Every line from the one containing "Viewport: 935px width, 848px height." through the end of the listing below must be given again exactly, and nothing else; exclude pictures.

- [Exercise data]

========

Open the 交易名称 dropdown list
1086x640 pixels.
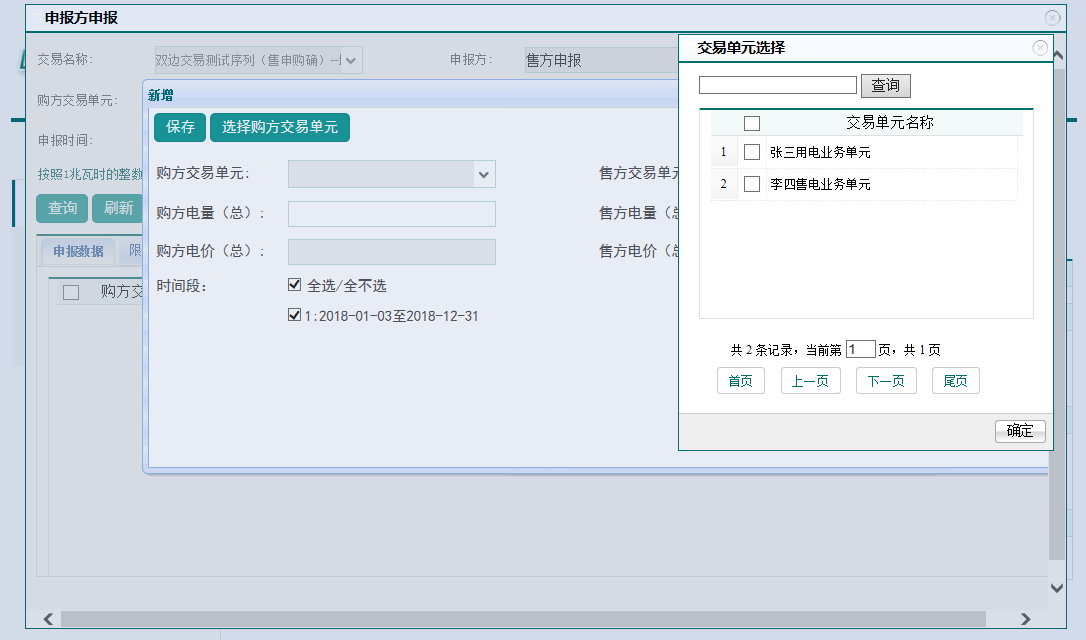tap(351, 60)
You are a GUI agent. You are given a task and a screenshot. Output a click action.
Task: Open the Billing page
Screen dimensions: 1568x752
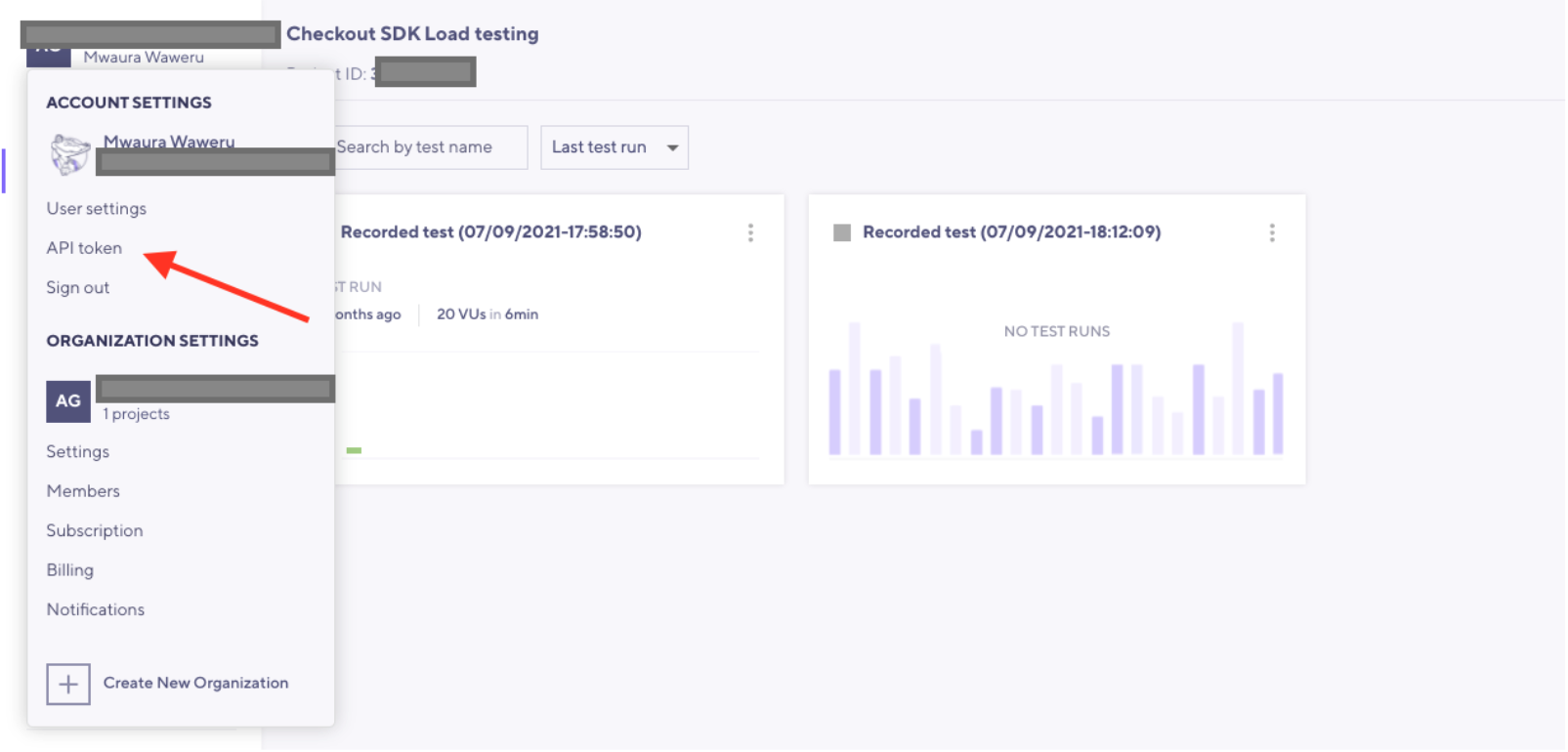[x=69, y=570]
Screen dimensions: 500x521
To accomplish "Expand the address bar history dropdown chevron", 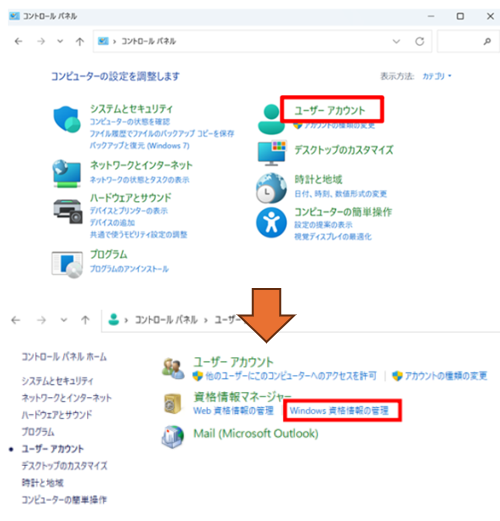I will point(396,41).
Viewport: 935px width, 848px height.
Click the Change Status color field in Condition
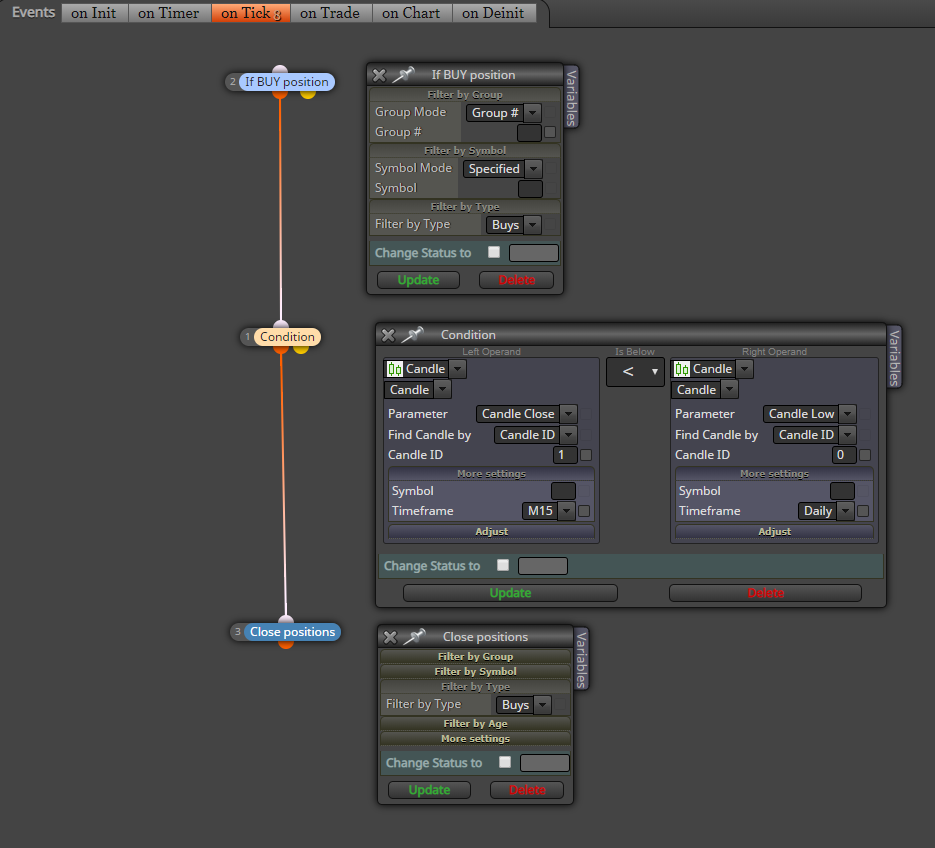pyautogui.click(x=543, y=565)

========

- [Response for this exercise]
Viewport: 935px width, 848px height.
Click the Change Status color field in Condition
pyautogui.click(x=543, y=565)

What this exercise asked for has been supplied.